The theoretical and experimental studies on the quantum effects of molecule-magnet systems are not only of fundamental importance in modern physics, but also lead to the potential applications in information storage, quantum computing and quantum information process. Especially, the supermolecule-dimer is an excellent candidate in designing the quantum computing devices. This paper is devoted to three aspects of the theoretical investigations on the quantum effects of the magnetic molecule-dimer. After a brief indtroduction of the theoretical and experimental studies in the literature we , firstly, study the multi-high-frequency electron paramagnetic resonance(EPR) transitions in the supermolecule-dimer [Mn₄]₂ employing the high-order perturbation method and obtain the high-order corrections of level splitting.
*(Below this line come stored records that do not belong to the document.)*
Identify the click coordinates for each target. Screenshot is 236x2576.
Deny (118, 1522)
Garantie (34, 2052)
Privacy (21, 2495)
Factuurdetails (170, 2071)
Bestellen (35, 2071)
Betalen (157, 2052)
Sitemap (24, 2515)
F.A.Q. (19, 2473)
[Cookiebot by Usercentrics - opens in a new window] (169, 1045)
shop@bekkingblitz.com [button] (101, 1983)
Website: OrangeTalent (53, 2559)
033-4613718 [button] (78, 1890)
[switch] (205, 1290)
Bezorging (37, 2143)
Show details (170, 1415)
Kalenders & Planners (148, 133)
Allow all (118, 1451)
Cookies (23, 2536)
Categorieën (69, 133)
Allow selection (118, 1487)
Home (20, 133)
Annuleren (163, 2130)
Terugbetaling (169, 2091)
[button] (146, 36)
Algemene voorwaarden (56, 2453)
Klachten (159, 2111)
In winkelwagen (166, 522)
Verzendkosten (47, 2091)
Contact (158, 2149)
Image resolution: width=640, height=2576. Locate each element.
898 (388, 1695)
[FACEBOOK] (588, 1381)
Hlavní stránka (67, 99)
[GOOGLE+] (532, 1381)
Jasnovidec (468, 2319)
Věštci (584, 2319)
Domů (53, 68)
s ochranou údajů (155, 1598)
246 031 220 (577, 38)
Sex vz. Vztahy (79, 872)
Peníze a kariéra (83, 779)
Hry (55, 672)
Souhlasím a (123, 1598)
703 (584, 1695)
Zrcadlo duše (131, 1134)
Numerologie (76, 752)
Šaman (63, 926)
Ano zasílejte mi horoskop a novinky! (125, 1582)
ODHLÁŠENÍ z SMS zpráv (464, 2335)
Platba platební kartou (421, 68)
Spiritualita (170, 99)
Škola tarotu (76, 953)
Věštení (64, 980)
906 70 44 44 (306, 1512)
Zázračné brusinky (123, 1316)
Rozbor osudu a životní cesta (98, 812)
The EPR-peak positions are calculated in terms of the eigenstates at various frequencies. From the best fit of theoretical level splittings with the measured values we obtain the anisotropy constant and exchange coupling which are in agreement with the corresponding values of experimental observation. Our theoretical studies shine more light on the prediction of Hill et al that the two Mn₄ units within the dimer are coupled quantum mechanically by the antiferromagnetic exchange interaction and the supermolecule-dimer behaviors in analogy with artificially fabricated quantum dots. Next, we study the entanglement in the supermolecule-dimer [Mn₄]₂ with respect to energy eigenvectors. The conventional von Neumann entropy as a function of the exchange-coupling is calculated explicitly for all eigenstates with the quantum number range from M=M₁+M₂=-9 to 0. It is shown that the von Neumann entropy is not a monotonic function of the coupling strength. We also present the time-evolution of entanglement from various initial states. Finally, we investigate quantum dynamics and geometric phase of the spin dimer. An exact solution of time-dependent Schrodinger equation for two coupled spins of arbitrary values in a rotating magnetic field is obtained by means of a time-dependent gauge transformation technique. The AA phase and time-evolution operator are obtained explicitly. We also explain how the Berryphase comes out from the exact solution as a consequence of slow rotation of the driving field.